*** Opening Selected text ***
So it's Toby trying to find the killer inside a locked building. We've been here before and even she admits she's not actually very good at it. But she has a clue, and that's more than the rest of Faery, the only question is whether she'll find the killer before they find someone she can't bear to lose.
It's an entertaining story, though I'm not entirely convinced by the murder gimmick. There's still character growth going on: Arden is growing into her role; Quentin into his adulthood, and Toby is still learning how to deal with being the daughter of Amandine, daughter of a Firstborn, without sacrificing all of her humanity to it. And best of all, we get the Luidaeg for almost all of the book, which hasn't been the case in recent books.
Also included is Dreams and Slumbers, a novella featuring Arden as the protagonist. It isn't as frenetic as a Toby story, revolving around Arden dealing with the slow emergence of a decades-old plot against her, but if she doesn't deal with it, it could cost her the one person she's spent her life caring for, her brother Nolan. It's mostly a story of Arden growing in to being Queen in the Mists, but there are also plot developments for Walther, and for Toby's niece Cassandra (Karen's sister), which are likely to have consequences down the line.
Up Next
Probably Dracula - Cha Cha Cha, next up in the Kim Newman Dracula books, Kate Reed flies out to 60s Rome to be with Genevieve Dieudonne and Charles Beauregard as Charles' life draws to an end, but Dracula is also in town for the society wedding of the year - his.
Web Comics
Cut Time, an unplanned new one, its banner ad on one of my regular comics caught my eye. Not very far into the story yet, it's a typical fantasy world (Legend of Zelda influenced?) which is still introducing the key characters. The core character is Rel, a young woman (girl? it's difficult to be sure of her age) with a mysterious mission. Cursed to be blind, she has a guide-falcon, and that concept had me hooked from the moment I realised what the bird was. At the moment she's haphazardly assembling an expedition, including a young noble, Solus, who is disenchanted with his gilded life and Nal, a mysterious doctor cum wizard, there's also an assassin floating about in the background who really doesn't seem overly enamoured of his choice of careers. The manga-influenced art is fine, more than competent, my only complaint is it's very difficult to determine character ages, I initially took Solus for 30-40, while it's more likely he's actually around 20, Rel could be anywhere from12 to 25, and Nal looks 16 and acts 45.
Web Fiction
Great Deeds, I read a bunch of online military AH stuff while I was stuck with no creative energy from the chest bug I had. One of those is APOD, 'A Point of Departure', a collaborative effort that spins out of the published French-Language France Fights On/La France Continue, with the point of departure being that France doesn't surrender in 1940, but evacuates to North Africa. APOD looked at alternate strategies for the British Empire, and one of those was the possibility of invading Norway before D-Day, which is where Great Deeds comes in. It's a 57k short novel, about neutralizing the German battleship Tirpitz, Bismarck's sister-ship, in its lair in the Norwegian fjords; something that occupied British thinking for a large part of the war. Great Deeds is APOD's very innovative, yet traditionally British solution. It reads as fairly traditional British military fiction in the Dambusters/Sink The Bismarck/Heroes of Telemark style. Not quite professional quality, but not bad.
*** Closing Selected text ***
**Work request:**
Copy the passage of the reviews from "It's an entertaining" to "in recent books.", word for word. The data below has no connection to the reviews.
*** Opening Dataset entries ***
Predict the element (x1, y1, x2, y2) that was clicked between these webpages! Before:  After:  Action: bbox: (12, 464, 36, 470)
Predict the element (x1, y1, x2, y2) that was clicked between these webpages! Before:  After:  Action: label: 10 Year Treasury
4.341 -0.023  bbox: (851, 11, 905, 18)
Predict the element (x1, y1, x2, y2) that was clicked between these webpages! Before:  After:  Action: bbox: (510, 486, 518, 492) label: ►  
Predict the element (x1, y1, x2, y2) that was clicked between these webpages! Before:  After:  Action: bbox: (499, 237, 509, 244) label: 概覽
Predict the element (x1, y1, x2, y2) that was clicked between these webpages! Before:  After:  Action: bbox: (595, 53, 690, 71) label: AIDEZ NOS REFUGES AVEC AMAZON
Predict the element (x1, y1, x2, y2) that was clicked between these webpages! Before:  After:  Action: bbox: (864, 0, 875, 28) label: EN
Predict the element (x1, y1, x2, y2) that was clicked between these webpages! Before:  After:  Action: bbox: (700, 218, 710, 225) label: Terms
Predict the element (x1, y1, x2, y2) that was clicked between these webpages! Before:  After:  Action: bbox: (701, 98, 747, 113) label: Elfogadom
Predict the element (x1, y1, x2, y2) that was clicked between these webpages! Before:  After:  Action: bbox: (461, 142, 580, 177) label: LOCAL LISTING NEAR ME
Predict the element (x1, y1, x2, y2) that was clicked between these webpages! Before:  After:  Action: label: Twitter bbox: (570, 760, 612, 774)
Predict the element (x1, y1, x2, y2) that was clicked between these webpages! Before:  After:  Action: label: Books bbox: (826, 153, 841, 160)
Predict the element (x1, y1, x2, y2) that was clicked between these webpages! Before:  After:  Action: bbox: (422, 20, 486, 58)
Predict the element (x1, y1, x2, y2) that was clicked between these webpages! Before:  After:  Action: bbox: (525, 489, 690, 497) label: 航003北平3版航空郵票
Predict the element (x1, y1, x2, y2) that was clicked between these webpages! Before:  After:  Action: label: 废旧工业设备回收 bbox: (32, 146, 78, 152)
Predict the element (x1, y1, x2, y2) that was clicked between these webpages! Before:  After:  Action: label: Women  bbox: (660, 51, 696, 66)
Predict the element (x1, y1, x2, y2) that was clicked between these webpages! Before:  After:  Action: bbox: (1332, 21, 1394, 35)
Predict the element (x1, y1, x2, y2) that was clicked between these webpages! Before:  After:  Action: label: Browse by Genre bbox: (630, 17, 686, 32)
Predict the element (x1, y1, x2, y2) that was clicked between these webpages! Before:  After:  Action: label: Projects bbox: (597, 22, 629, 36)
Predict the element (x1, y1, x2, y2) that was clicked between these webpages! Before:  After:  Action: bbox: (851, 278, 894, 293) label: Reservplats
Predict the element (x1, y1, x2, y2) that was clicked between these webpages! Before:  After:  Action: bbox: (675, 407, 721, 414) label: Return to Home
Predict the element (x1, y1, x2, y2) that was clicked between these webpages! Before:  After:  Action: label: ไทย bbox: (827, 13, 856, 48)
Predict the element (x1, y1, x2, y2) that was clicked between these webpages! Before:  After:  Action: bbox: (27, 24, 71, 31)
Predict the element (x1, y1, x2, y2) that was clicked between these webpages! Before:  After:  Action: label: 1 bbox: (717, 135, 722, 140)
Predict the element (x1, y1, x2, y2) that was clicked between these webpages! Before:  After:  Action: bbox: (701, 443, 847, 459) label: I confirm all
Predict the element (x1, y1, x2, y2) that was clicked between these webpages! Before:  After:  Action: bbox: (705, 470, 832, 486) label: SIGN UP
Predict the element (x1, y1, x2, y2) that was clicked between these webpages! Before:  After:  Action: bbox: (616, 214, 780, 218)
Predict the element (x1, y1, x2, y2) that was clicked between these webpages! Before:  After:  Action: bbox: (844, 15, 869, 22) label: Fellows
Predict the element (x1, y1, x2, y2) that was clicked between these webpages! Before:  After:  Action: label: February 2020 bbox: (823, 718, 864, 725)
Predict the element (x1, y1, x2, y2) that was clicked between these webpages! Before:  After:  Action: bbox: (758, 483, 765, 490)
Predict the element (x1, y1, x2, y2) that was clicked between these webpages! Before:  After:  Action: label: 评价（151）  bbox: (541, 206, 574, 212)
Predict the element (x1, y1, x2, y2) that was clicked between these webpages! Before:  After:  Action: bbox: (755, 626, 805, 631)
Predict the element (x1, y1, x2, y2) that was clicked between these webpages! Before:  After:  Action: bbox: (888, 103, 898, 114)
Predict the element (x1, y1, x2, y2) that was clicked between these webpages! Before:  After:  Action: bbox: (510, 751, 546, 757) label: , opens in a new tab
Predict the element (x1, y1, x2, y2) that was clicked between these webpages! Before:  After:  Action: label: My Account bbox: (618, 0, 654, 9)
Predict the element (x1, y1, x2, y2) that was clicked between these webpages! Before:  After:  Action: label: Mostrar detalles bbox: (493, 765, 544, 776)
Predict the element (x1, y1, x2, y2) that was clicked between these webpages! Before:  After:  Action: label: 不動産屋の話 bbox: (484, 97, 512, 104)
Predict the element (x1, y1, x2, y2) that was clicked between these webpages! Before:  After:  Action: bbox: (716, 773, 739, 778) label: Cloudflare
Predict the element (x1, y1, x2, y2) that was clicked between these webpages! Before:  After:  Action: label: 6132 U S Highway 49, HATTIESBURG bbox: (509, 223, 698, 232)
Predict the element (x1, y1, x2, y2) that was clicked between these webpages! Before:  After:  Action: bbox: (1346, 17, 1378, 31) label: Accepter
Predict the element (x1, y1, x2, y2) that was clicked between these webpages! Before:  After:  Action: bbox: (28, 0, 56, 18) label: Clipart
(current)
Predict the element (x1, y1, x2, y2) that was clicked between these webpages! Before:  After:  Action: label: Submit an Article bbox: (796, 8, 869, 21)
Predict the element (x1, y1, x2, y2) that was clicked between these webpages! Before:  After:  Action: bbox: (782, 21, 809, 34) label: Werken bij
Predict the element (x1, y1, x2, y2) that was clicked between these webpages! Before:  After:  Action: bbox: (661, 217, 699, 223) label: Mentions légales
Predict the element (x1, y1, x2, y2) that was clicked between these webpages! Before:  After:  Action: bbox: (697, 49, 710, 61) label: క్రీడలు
*** Closing Dataset entries ***
**Result of this task:**
It's an entertaining story, though I'm not entirely convinced by the murder gimmick. There's still character growth going on: Arden is growing into her role; Quentin into his adulthood, and Toby is still learning how to deal with being the daughter of Amandine, daughter of a Firstborn, without sacrificing all of her humanity to it. And best of all, we get the Luidaeg for almost all of the book, which hasn't been the case in recent books.